> "you can even more easily get it to say that it doesn’t have personal opinions and yet express them anyway. So which is it? It’s clear transformers can’t understand either case. They’re not architecturally designed to."
Although LLMs are essentially bullshitters, this particular problem related to expressing personal opinions is due to the ad-hoc lobotomization measures by OpenAI, not because of any architectural limitations of transformers.

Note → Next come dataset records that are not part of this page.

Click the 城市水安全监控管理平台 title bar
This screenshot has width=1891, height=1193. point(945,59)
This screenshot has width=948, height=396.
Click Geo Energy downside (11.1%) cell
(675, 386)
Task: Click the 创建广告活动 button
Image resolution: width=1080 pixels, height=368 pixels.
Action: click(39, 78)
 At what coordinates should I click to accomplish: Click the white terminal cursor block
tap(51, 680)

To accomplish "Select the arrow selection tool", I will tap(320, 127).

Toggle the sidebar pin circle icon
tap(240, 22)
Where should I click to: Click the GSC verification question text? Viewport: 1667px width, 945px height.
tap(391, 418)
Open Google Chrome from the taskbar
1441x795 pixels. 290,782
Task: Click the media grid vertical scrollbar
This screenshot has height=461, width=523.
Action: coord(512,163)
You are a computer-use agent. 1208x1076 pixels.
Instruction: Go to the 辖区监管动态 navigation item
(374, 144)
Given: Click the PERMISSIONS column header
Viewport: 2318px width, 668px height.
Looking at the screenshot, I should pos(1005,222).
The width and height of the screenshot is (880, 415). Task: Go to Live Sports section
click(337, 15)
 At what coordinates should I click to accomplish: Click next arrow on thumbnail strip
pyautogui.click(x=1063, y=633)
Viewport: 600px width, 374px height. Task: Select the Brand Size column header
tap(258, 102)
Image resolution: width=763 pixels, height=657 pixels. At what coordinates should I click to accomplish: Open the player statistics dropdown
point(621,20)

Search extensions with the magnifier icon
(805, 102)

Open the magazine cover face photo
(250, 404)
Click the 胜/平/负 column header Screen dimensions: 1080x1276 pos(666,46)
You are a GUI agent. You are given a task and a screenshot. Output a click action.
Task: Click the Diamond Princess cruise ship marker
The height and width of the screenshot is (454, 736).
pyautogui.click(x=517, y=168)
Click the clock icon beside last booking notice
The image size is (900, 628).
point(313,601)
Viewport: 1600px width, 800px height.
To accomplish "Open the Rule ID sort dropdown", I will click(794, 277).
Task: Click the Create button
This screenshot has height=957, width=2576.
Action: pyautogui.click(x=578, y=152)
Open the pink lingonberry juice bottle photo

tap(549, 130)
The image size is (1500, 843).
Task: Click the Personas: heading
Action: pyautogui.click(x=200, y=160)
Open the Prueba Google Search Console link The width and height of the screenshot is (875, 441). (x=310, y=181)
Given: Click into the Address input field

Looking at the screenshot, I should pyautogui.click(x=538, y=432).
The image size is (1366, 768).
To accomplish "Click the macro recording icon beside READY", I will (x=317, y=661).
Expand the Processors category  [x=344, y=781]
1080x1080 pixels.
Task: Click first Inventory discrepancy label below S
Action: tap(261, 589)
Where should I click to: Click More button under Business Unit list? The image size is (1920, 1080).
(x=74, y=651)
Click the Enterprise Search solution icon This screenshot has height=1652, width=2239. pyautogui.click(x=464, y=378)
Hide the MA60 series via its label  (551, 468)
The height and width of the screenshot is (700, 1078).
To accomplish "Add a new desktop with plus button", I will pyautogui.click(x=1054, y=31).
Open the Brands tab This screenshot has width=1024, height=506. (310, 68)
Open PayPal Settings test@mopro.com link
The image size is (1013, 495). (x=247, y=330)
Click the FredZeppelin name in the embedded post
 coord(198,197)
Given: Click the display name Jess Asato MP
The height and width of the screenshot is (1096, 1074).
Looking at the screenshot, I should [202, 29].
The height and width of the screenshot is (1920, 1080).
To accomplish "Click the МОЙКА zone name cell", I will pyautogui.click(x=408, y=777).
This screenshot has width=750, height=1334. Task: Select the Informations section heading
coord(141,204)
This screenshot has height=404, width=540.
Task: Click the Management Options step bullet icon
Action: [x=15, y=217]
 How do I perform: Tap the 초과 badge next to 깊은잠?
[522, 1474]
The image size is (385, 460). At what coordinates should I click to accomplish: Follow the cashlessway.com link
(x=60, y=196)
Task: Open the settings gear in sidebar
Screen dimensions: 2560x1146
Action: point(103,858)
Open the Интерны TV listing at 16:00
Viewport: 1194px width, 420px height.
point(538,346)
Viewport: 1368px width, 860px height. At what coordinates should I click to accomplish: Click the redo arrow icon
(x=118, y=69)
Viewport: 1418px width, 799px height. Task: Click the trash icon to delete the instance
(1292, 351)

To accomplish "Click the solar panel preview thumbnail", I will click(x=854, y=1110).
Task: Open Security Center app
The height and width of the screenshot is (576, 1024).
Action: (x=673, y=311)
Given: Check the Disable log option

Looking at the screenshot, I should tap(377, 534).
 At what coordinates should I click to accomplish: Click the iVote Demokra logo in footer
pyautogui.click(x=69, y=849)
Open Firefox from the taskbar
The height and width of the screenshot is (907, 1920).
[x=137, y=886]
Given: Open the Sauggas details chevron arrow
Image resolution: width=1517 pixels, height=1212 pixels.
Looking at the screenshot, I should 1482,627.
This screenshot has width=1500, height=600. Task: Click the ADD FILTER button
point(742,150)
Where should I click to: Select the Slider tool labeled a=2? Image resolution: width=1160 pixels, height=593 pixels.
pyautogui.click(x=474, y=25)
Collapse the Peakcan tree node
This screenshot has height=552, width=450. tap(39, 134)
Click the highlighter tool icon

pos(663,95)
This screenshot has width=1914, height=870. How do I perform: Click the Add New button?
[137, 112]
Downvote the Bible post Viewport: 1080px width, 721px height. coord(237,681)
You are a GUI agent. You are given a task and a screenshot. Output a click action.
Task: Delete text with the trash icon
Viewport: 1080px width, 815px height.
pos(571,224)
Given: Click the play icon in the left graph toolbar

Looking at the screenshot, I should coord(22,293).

The recent GPTs provided by OpenAI (every model more recent than code-davinci-002) are trained in at least two stages. The first stage (the pre-training) trains the raw base model to minimize perplexity. This raw model is kept secret because it will autocomplete sentences without any regard to decorum so if you say "adolf" then it will obviously complete it like "adolf hitler" which no billion dollar company wants. This raw model is where all the cognitive power is, and access to this raw model is the holy grail of every discerning LLM enjoyer. To lobotomize the GPT and to make it answer questions in ways that don't require framing them in an autocomplete way, OpenAI adds an "RLHF" training step. This is "reinforcement learning with human feedback" where they train the GPT to answer questions in certain ways. This dumbs down the AI, but it also makes it friendlier for normies to use. Finally, they put secret pre-prompts which might also cause it to give confusing answers in even more ways.
TLDR: LLMs are inherently bullshitters, but the "doesn’t have personal opinions and yet express them anyway" is some extra bullshit that OpenAI did so that NYT doesn't write mean articles about them
To be honest– I think this is the safest way to do it for a public LLM. Although I'd also love to see and use the raw models.
In Belgium someone committed suicide after Google's (I believe) LLM agreed that that was the only way out of his own problems. Didn't build safety into it well enough. Microsoft's one behaved unhinged in the beginning as well.
This is an absurd moral panic. If someone mentally ill read a book that made them believe suicide was the correct option, would you support a censoring process for all books?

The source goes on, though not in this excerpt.